Chapter 4: Exercises

Exercises are graded by difficulty: - One star (*): Apply the technique from the chapter to a new dataset or scenario - Two stars (**): Extend the technique or combine it with a previous chapter's methods - Three stars (***): Derive a result, implement from scratch, or design a system component - Four stars (****): Research-level problems that connect to open questions in the field


Foundational Computations

Exercise 4.1 (*)

A weather station reports four conditions: sunny (40%), cloudy (30%), rainy (20%), and snowy (10%).

(a) Compute the entropy of this distribution in bits.

(b) What is the maximum possible entropy for a 4-outcome distribution? What distribution achieves it?
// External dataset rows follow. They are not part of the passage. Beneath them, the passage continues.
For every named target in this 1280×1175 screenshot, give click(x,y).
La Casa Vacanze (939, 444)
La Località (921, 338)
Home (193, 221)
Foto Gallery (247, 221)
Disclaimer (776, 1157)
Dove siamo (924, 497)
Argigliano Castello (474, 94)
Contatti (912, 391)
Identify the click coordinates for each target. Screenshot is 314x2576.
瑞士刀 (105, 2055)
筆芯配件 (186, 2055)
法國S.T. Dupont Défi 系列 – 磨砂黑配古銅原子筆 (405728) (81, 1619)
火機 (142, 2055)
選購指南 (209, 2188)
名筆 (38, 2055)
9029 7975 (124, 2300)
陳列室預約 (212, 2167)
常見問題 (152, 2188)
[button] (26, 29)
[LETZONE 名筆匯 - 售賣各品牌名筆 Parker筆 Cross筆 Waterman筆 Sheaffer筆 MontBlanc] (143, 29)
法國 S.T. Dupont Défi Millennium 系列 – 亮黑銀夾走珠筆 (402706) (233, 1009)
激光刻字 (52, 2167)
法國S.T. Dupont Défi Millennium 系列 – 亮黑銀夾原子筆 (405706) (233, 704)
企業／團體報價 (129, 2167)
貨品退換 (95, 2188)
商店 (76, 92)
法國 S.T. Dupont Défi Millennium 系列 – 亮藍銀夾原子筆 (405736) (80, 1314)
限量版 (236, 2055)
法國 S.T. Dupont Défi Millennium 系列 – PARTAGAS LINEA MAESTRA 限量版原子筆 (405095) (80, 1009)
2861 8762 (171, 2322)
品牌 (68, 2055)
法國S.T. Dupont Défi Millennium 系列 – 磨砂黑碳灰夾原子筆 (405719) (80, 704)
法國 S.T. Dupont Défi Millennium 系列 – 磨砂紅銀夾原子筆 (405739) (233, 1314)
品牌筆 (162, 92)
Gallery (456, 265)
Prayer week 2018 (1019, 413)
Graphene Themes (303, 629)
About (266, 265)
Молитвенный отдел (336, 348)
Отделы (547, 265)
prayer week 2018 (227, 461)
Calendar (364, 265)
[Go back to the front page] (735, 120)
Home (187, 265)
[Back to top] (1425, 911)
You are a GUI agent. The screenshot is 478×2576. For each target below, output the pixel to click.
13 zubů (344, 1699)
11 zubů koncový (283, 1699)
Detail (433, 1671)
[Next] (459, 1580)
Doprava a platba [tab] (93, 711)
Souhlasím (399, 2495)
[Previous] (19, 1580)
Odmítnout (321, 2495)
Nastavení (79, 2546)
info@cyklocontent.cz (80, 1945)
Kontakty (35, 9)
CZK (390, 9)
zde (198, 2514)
(c) How much information (in bits) do you gain when you learn it is snowing?


Exercise 4.2 (*)

Consider a binary classifier that outputs $\hat{y} = 0.85$ for a positive example ($y = 1$).

(a) Compute the cross-entropy loss for this single example.

(b) Compute the cross-entropy loss if the model had output $\hat{y} = 0.99$.

(c) Compute the cross-entropy loss if the model had output $\hat{y} = 0.50$.

(d) Plot the cross-entropy loss as a function of $\hat{y} \in (0, 1)$ for a positive example ($y = 1$). Use Python and matplotlib. What happens as $\hat{y} \to 0$?


Exercise 4.3 (*)

Compute the KL divergence $D_{\text{KL}}(p \| q)$ and $D_{\text{KL}}(q \| p)$ for:

  • $p = [0.5, 0.3, 0.2]$
  • $q = [0.1, 0.1, 0.8]$

Verify that $D_{\text{KL}}(p \| q) \neq D_{\text{KL}}(q \| p)$. Which direction is larger, and why?


Exercise 4.4 (*)

Given the joint distribution:

$Y=0$ $Y=1$
$X=0$ 0.30 0.10
$X=1$ 0.15 0.45

Compute:

(a) $H(X)$, $H(Y)$, $H(X, Y)$

(b) $H(X \mid Y)$, $H(Y \mid X)$

(c) $I(X; Y)$

(d) Verify the chain rule: $H(X, Y) = H(X) + H(Y \mid X)$

(e) Verify the MI identity: $I(X; Y) = H(X) + H(Y) - H(X, Y)$


Exercise 4.5 (**)

The entropy of a Bernoulli distribution $p(X = 1) = \theta$ is $H(\theta) = -\theta \log \theta - (1 - \theta) \log(1 - \theta)$.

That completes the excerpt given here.